■ TEXTO FORNECIDO:
● ● ● ●

2 – No que tange à teoria penal, um dos elementos que definem o crime é o tipo penal. Isso significa que para ser crime a conduta (ação ou omissão) deverá, obrigatoriamente, estar descrita no Código Penal Brasileiro (CPB). Em outras palavras: sua opinião moral sobre determinado comportamento não o define como crime. É a lei quem dita.

3 – O CPB recepciona os “Crimes Contra a Dignidade Sexual” inserindo, dentre outros, no artigo 217-A o “Estupro de vulnerável”, mais importante tipo penal que se relaciona com o tema.

À vista disso, fica claro que o abuso sexual contra crianças e adolescentes é crime, mas, como bem disse o advogado criminalista e professor de direito penal Túlio Vianna,“não existe o crime de pedofilia na legislação penal brasileira, o que há na legislação brasileira são vários crimes que tratam da situação em que o individuo adulto pratica atos sexuais com crianças”.

O problema de se insistir no equívoco.

Ainda que tal cenário seja impossível no nosso ordenamento jurídico, vou me atrever a “desenhar” uma ficção jurídica a partir da ideia que vem sendo reproduzida. Todavia, não há como descartar a definição nosológica da pedofilia, uma vez que já está posta na literatura médica.

● ● ● ●

■ TRECHOS DE DADOS:
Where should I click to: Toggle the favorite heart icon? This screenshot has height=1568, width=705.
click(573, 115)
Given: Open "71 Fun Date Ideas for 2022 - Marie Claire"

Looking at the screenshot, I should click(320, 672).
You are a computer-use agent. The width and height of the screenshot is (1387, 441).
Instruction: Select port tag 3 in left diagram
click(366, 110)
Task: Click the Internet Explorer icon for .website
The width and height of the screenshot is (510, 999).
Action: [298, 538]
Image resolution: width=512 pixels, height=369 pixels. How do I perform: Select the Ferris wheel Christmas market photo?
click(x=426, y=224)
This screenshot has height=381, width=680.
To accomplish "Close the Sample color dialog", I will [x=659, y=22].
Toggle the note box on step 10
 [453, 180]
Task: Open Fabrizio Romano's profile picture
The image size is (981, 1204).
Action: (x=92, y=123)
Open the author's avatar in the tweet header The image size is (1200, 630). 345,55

● ● ● ●

■ TAREFA 1:
No texto sobre pedofilia e legislação penal, reescreva o trecho que vai de "À vista disso, fica" até "insistir no equívoco.", substituindo "advogado criminalista" por "jurista".
■ TAREFA 2:
Traduza para o inglês a seguinte frase do texto sobre pedofilia e legislação penal: "Em outras palavras: sua opinião moral sobre determinado comportamento não o define como crime."

■ ESPAÇO DE RESPOSTA 1:
À vista disso, fica claro que o abuso sexual contra crianças e adolescentes é crime, mas, como bem disse o jurista e professor de direito penal Túlio Vianna,“não existe o crime de pedofilia na legislação penal brasileira, o que há na legislação brasileira são vários crimes que tratam da situação em que o individuo adulto pratica atos sexuais com crianças”.

O problema de se insistir no equívoco.

■ ESPAÇO DE RESPOSTA 2:
In other words: your moral opinion about a given behavior does not define it as a crime.